#### Passage provided

The unnamed old cattle minder is suspected to be a teacher from Zimbabwe who fled from the country's economic hardships. The man also switches to standard English when giving directions to new casualties of the economic implosion in Zimbabwe, supporting the valuation that he is possibly one of the Zimbabwean professional immigrants reduced to 'animal drivers and sekorobos drivers' (Jinga 2012:102). The narrator satirically says:

The old man was also driving. Of course, it has to be mentioned that driving rose to become the most preferred job among immigrants. Some drove mops across shop floors. Others drove toilet brooms very fast as if they had no fear of speeding fines from the marauding traffic cops. Many others drove sekorobos in private residences of South African citizens. (Jinga 2012:102)

########
#### Records for this task

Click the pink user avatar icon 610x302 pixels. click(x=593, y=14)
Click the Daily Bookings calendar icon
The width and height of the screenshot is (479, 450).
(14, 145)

########
#### Records for this task

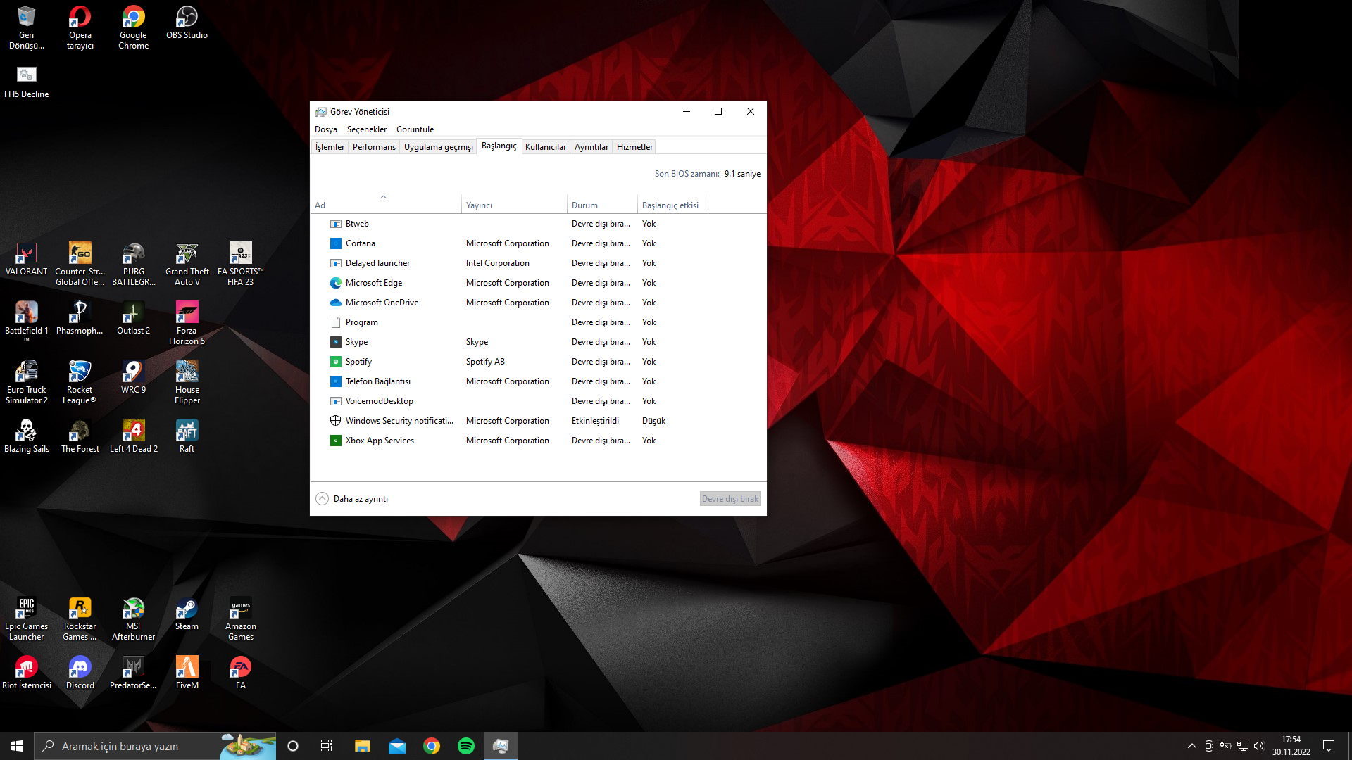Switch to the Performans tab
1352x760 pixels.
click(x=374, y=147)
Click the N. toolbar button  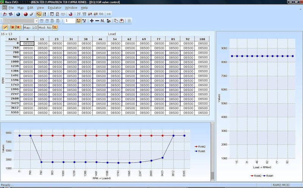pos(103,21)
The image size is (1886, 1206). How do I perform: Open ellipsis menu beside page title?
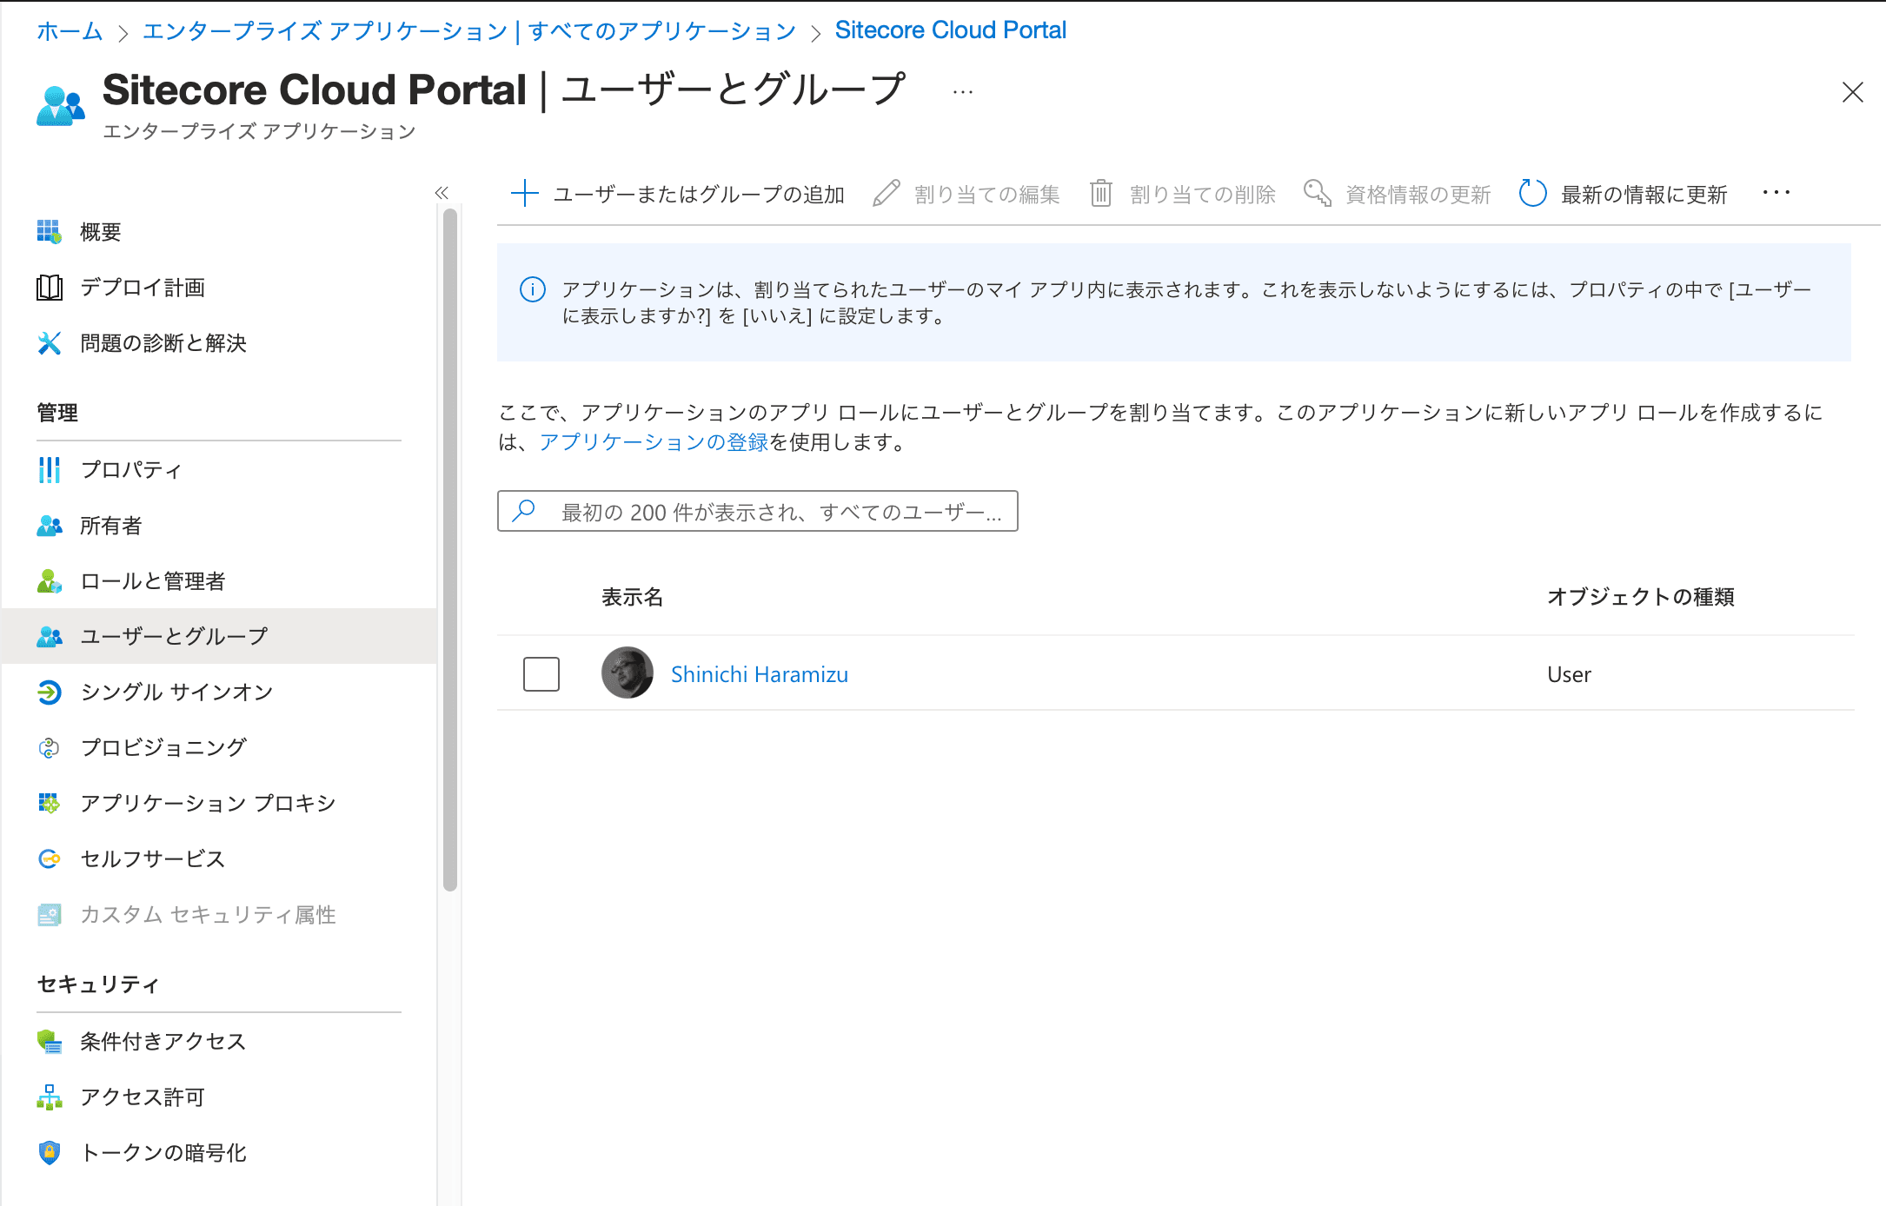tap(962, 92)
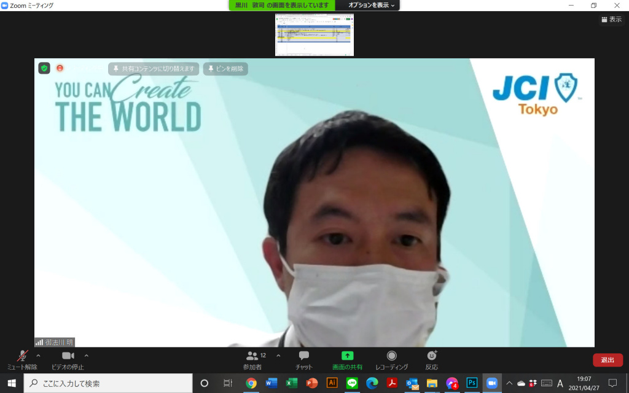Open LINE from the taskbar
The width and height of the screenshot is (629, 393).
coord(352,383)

########
#### Records for this task

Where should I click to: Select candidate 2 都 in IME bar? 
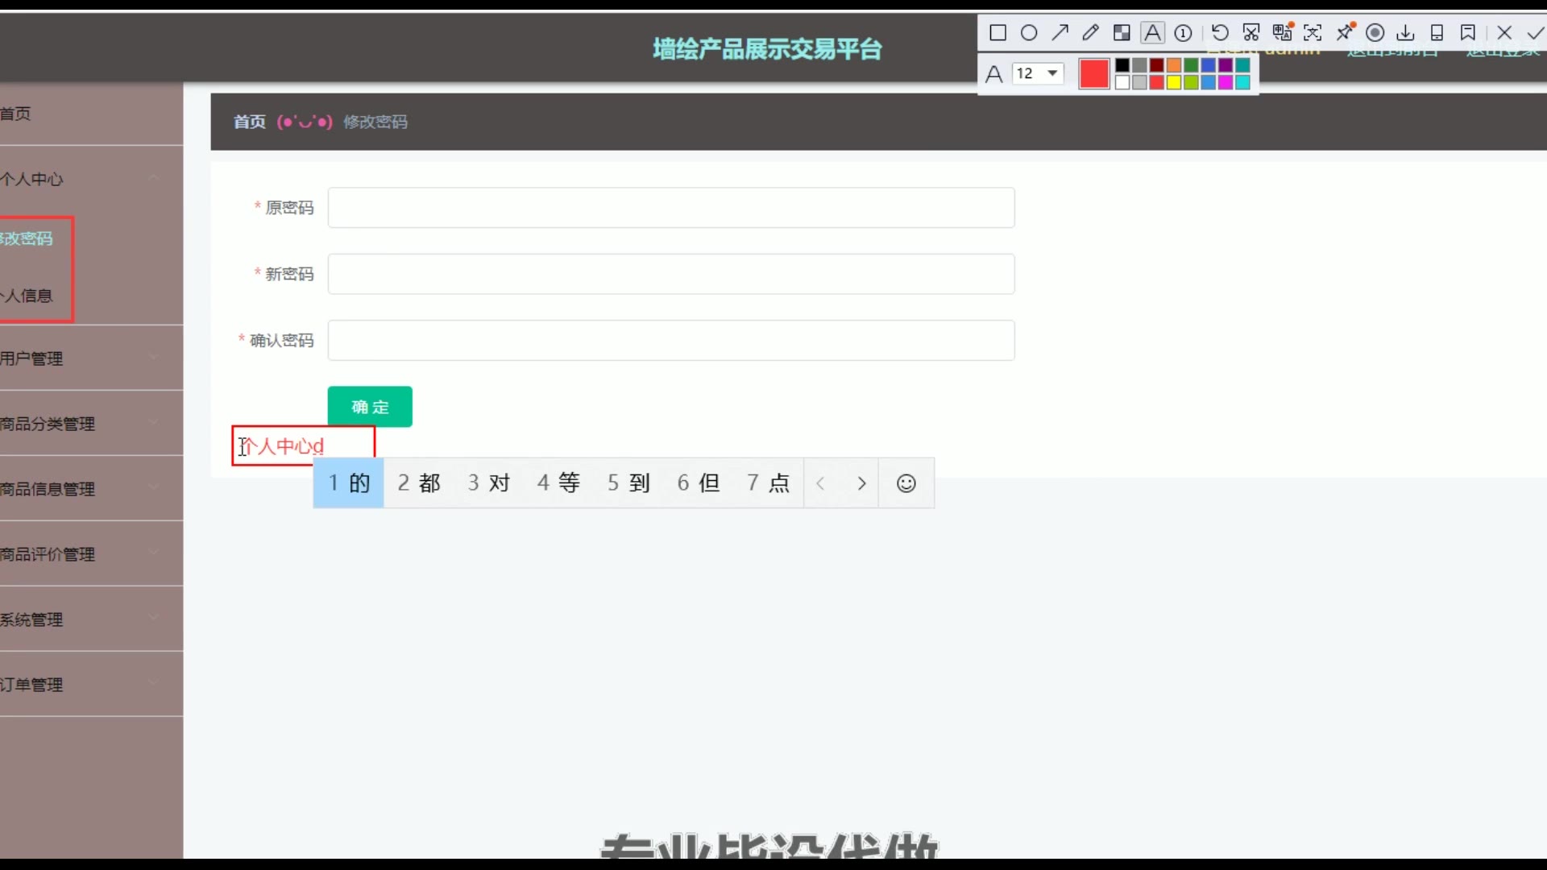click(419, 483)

########

**Actions to take:**
1. In the passage on the Zimbabwean immigrants, which job is said to have become the most preferred among immigrants?
2. Echo the lines of the records from the line with "Where should I" up to and including the line with "click(419, 483)", leaving the pictures out.

**Full answers:**
1. Driving

2.
Where should I click to: Select candidate 2 都 in IME bar? 
click(419, 483)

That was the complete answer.